What you are asked to do :: Once the records below have been read, copy them all out exactly.

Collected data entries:

*** Block opens ***

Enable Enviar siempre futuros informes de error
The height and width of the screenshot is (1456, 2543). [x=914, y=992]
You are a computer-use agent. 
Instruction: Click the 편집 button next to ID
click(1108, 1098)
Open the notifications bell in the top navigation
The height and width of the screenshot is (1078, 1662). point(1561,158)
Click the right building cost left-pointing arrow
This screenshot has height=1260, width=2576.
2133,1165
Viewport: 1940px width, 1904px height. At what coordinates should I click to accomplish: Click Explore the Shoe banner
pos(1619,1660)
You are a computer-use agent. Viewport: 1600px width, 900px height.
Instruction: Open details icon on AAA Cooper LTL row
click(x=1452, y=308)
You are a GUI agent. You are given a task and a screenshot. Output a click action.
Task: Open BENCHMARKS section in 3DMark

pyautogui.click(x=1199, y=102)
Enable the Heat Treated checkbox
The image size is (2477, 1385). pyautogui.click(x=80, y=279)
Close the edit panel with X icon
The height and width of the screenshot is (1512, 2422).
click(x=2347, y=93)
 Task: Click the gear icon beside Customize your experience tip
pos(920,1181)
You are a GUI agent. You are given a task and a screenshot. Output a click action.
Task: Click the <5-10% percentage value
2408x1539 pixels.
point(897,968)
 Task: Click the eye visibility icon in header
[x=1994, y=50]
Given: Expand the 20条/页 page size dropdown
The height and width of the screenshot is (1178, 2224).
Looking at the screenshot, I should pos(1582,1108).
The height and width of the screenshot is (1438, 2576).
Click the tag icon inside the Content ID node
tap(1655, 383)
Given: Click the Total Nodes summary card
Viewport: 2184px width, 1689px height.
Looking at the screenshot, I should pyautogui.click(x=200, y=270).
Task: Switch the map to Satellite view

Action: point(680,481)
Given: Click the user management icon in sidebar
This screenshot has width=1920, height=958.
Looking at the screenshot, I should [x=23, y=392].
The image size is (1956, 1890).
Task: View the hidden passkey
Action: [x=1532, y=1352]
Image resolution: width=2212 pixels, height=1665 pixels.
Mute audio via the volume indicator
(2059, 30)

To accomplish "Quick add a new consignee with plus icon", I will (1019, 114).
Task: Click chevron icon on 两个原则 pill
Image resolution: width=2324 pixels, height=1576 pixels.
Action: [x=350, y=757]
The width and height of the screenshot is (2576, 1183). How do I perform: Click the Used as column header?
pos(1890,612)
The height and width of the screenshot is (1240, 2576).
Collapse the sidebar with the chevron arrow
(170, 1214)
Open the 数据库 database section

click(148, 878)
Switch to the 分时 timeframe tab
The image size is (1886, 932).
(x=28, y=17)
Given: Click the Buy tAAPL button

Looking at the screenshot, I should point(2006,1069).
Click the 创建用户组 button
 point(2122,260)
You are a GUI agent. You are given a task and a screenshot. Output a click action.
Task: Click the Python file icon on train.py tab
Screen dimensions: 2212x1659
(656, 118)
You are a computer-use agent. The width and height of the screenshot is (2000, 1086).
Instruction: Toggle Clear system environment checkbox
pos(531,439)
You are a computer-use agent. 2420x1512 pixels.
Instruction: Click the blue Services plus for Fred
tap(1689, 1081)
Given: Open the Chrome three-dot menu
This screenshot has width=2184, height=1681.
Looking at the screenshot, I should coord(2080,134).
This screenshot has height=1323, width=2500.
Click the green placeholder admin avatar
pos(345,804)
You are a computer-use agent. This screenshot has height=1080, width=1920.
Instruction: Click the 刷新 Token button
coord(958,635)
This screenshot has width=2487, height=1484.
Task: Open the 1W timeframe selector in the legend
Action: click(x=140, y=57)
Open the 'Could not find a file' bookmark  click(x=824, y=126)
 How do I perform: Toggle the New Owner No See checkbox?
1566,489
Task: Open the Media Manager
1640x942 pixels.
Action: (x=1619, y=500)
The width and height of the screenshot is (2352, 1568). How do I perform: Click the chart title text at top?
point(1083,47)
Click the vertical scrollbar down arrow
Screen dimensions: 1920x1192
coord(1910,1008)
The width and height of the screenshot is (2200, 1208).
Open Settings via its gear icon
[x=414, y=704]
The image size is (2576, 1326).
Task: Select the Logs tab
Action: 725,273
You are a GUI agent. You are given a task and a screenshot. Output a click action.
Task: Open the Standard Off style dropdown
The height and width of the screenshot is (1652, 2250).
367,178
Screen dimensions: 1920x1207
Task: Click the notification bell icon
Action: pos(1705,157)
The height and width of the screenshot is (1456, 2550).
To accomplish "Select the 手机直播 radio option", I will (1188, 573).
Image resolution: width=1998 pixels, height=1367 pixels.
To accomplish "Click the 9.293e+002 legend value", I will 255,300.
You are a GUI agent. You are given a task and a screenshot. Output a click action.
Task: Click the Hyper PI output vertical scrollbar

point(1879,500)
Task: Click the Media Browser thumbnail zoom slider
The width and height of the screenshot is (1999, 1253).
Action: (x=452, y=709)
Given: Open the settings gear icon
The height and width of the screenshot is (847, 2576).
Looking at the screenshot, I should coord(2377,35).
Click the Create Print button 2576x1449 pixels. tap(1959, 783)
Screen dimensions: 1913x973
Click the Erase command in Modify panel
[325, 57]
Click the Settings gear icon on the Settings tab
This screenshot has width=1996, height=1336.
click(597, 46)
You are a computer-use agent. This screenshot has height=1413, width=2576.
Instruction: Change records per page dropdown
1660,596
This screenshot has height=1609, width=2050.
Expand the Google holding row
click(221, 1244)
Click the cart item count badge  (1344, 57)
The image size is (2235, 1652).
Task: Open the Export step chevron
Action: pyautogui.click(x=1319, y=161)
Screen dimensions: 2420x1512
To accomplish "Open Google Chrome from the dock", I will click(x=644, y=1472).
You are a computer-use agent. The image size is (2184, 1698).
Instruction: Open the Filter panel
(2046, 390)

*** Block closes ***

Answer space ::
Enable Enviar siempre futuros informes de error
The height and width of the screenshot is (1456, 2543). [x=914, y=992]
You are a computer-use agent. 
Instruction: Click the 편집 button next to ID
click(1108, 1098)
Open the notifications bell in the top navigation
The height and width of the screenshot is (1078, 1662). point(1561,158)
Click the right building cost left-pointing arrow
This screenshot has height=1260, width=2576.
2133,1165
Viewport: 1940px width, 1904px height. At what coordinates should I click to accomplish: Click Explore the Shoe banner
pos(1619,1660)
You are a computer-use agent. Viewport: 1600px width, 900px height.
Instruction: Open details icon on AAA Cooper LTL row
click(x=1452, y=308)
You are a GUI agent. You are given a task and a screenshot. Output a click action.
Task: Open BENCHMARKS section in 3DMark

pyautogui.click(x=1199, y=102)
Enable the Heat Treated checkbox
The image size is (2477, 1385). pyautogui.click(x=80, y=279)
Close the edit panel with X icon
The height and width of the screenshot is (1512, 2422).
click(x=2347, y=93)
 Task: Click the gear icon beside Customize your experience tip
pos(920,1181)
You are a GUI agent. You are given a task and a screenshot. Output a click action.
Task: Click the <5-10% percentage value
2408x1539 pixels.
point(897,968)
 Task: Click the eye visibility icon in header
[x=1994, y=50]
Given: Expand the 20条/页 page size dropdown
The height and width of the screenshot is (1178, 2224).
Looking at the screenshot, I should pos(1582,1108).
The height and width of the screenshot is (1438, 2576).
Click the tag icon inside the Content ID node
tap(1655, 383)
Given: Click the Total Nodes summary card
Viewport: 2184px width, 1689px height.
Looking at the screenshot, I should pyautogui.click(x=200, y=270).
Task: Switch the map to Satellite view

Action: point(680,481)
Given: Click the user management icon in sidebar
This screenshot has width=1920, height=958.
Looking at the screenshot, I should [x=23, y=392].
The image size is (1956, 1890).
Task: View the hidden passkey
Action: [x=1532, y=1352]
Image resolution: width=2212 pixels, height=1665 pixels.
Mute audio via the volume indicator
(2059, 30)

To accomplish "Quick add a new consignee with plus icon", I will (1019, 114).
Task: Click chevron icon on 两个原则 pill
Image resolution: width=2324 pixels, height=1576 pixels.
Action: [x=350, y=757]
The width and height of the screenshot is (2576, 1183). How do I perform: Click the Used as column header?
pos(1890,612)
The height and width of the screenshot is (1240, 2576).
Collapse the sidebar with the chevron arrow
(170, 1214)
Open the 数据库 database section

click(148, 878)
Switch to the 分时 timeframe tab
The image size is (1886, 932).
(x=28, y=17)
Given: Click the Buy tAAPL button

Looking at the screenshot, I should point(2006,1069).
Click the 创建用户组 button
 point(2122,260)
You are a GUI agent. You are given a task and a screenshot. Output a click action.
Task: Click the Python file icon on train.py tab
Screen dimensions: 2212x1659
(656, 118)
You are a computer-use agent. The width and height of the screenshot is (2000, 1086).
Instruction: Toggle Clear system environment checkbox
pos(531,439)
You are a computer-use agent. 2420x1512 pixels.
Instruction: Click the blue Services plus for Fred
tap(1689, 1081)
Given: Open the Chrome three-dot menu
This screenshot has width=2184, height=1681.
Looking at the screenshot, I should coord(2080,134).
This screenshot has height=1323, width=2500.
Click the green placeholder admin avatar
pos(345,804)
You are a computer-use agent. This screenshot has height=1080, width=1920.
Instruction: Click the 刷新 Token button
coord(958,635)
This screenshot has width=2487, height=1484.
Task: Open the 1W timeframe selector in the legend
Action: click(x=140, y=57)
Open the 'Could not find a file' bookmark  click(x=824, y=126)
 How do I perform: Toggle the New Owner No See checkbox?
1566,489
Task: Open the Media Manager
1640x942 pixels.
Action: (x=1619, y=500)
The width and height of the screenshot is (2352, 1568). How do I perform: Click the chart title text at top?
point(1083,47)
Click the vertical scrollbar down arrow
Screen dimensions: 1920x1192
coord(1910,1008)
The width and height of the screenshot is (2200, 1208).
Open Settings via its gear icon
[x=414, y=704]
The image size is (2576, 1326).
Task: Select the Logs tab
Action: 725,273
You are a GUI agent. You are given a task and a screenshot. Output a click action.
Task: Open the Standard Off style dropdown
The height and width of the screenshot is (1652, 2250).
367,178
Screen dimensions: 1920x1207
Task: Click the notification bell icon
Action: pos(1705,157)
The height and width of the screenshot is (1456, 2550).
To accomplish "Select the 手机直播 radio option", I will (1188, 573).
Image resolution: width=1998 pixels, height=1367 pixels.
To accomplish "Click the 9.293e+002 legend value", I will 255,300.
You are a GUI agent. You are given a task and a screenshot. Output a click action.
Task: Click the Hyper PI output vertical scrollbar

point(1879,500)
Task: Click the Media Browser thumbnail zoom slider
The width and height of the screenshot is (1999, 1253).
Action: (x=452, y=709)
Given: Open the settings gear icon
The height and width of the screenshot is (847, 2576).
Looking at the screenshot, I should coord(2377,35).
Click the Create Print button 2576x1449 pixels. tap(1959, 783)
Screen dimensions: 1913x973
Click the Erase command in Modify panel
[325, 57]
Click the Settings gear icon on the Settings tab
This screenshot has width=1996, height=1336.
click(597, 46)
You are a computer-use agent. This screenshot has height=1413, width=2576.
Instruction: Change records per page dropdown
1660,596
This screenshot has height=1609, width=2050.
Expand the Google holding row
click(221, 1244)
Click the cart item count badge  (1344, 57)
The image size is (2235, 1652).
Task: Open the Export step chevron
Action: pyautogui.click(x=1319, y=161)
Screen dimensions: 2420x1512
To accomplish "Open Google Chrome from the dock", I will click(x=644, y=1472).
You are a computer-use agent. The image size is (2184, 1698).
Instruction: Open the Filter panel
(2046, 390)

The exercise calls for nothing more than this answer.